Stored records:
- - -

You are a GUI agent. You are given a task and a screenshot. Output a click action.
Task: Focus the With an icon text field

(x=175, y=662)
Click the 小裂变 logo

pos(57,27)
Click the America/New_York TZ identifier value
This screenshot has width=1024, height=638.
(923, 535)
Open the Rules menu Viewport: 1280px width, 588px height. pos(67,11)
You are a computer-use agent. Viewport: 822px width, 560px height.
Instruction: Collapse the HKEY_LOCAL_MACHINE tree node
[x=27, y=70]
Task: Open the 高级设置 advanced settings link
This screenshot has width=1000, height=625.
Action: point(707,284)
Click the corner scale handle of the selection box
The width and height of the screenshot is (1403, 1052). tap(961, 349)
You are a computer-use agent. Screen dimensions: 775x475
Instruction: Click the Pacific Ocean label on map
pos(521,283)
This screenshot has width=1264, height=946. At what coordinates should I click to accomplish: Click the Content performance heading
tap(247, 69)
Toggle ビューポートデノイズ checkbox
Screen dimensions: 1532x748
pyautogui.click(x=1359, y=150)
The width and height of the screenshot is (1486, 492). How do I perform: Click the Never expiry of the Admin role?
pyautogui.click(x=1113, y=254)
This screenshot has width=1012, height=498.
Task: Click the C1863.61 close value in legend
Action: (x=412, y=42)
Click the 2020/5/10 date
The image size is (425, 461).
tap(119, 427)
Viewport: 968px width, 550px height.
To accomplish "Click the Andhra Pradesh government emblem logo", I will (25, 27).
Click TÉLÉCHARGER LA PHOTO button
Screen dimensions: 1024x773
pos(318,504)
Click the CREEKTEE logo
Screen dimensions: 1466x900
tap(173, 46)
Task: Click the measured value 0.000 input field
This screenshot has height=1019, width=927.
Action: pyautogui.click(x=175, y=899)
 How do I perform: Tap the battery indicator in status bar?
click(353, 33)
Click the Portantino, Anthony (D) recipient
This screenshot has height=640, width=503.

- - -

Problem requirements: Would you return the full set of entries, unchanged in every detail?

Reply:
You are a GUI agent. You are given a task and a screenshot. Output a click action.
Task: Focus the With an icon text field

(x=175, y=662)
Click the 小裂变 logo

pos(57,27)
Click the America/New_York TZ identifier value
This screenshot has width=1024, height=638.
(923, 535)
Open the Rules menu Viewport: 1280px width, 588px height. pos(67,11)
You are a computer-use agent. Viewport: 822px width, 560px height.
Instruction: Collapse the HKEY_LOCAL_MACHINE tree node
[x=27, y=70]
Task: Open the 高级设置 advanced settings link
This screenshot has width=1000, height=625.
Action: point(707,284)
Click the corner scale handle of the selection box
The width and height of the screenshot is (1403, 1052). tap(961, 349)
You are a computer-use agent. Screen dimensions: 775x475
Instruction: Click the Pacific Ocean label on map
pos(521,283)
This screenshot has width=1264, height=946. At what coordinates should I click to accomplish: Click the Content performance heading
tap(247, 69)
Toggle ビューポートデノイズ checkbox
Screen dimensions: 1532x748
pyautogui.click(x=1359, y=150)
The width and height of the screenshot is (1486, 492). How do I perform: Click the Never expiry of the Admin role?
pyautogui.click(x=1113, y=254)
This screenshot has width=1012, height=498.
Task: Click the C1863.61 close value in legend
Action: (x=412, y=42)
Click the 2020/5/10 date
The image size is (425, 461).
tap(119, 427)
Viewport: 968px width, 550px height.
To accomplish "Click the Andhra Pradesh government emblem logo", I will (25, 27).
Click TÉLÉCHARGER LA PHOTO button
Screen dimensions: 1024x773
pos(318,504)
Click the CREEKTEE logo
Screen dimensions: 1466x900
tap(173, 46)
Task: Click the measured value 0.000 input field
This screenshot has height=1019, width=927.
Action: pyautogui.click(x=175, y=899)
 How do I perform: Tap the battery indicator in status bar?
click(353, 33)
Click the Portantino, Anthony (D) recipient
This screenshot has height=640, width=503.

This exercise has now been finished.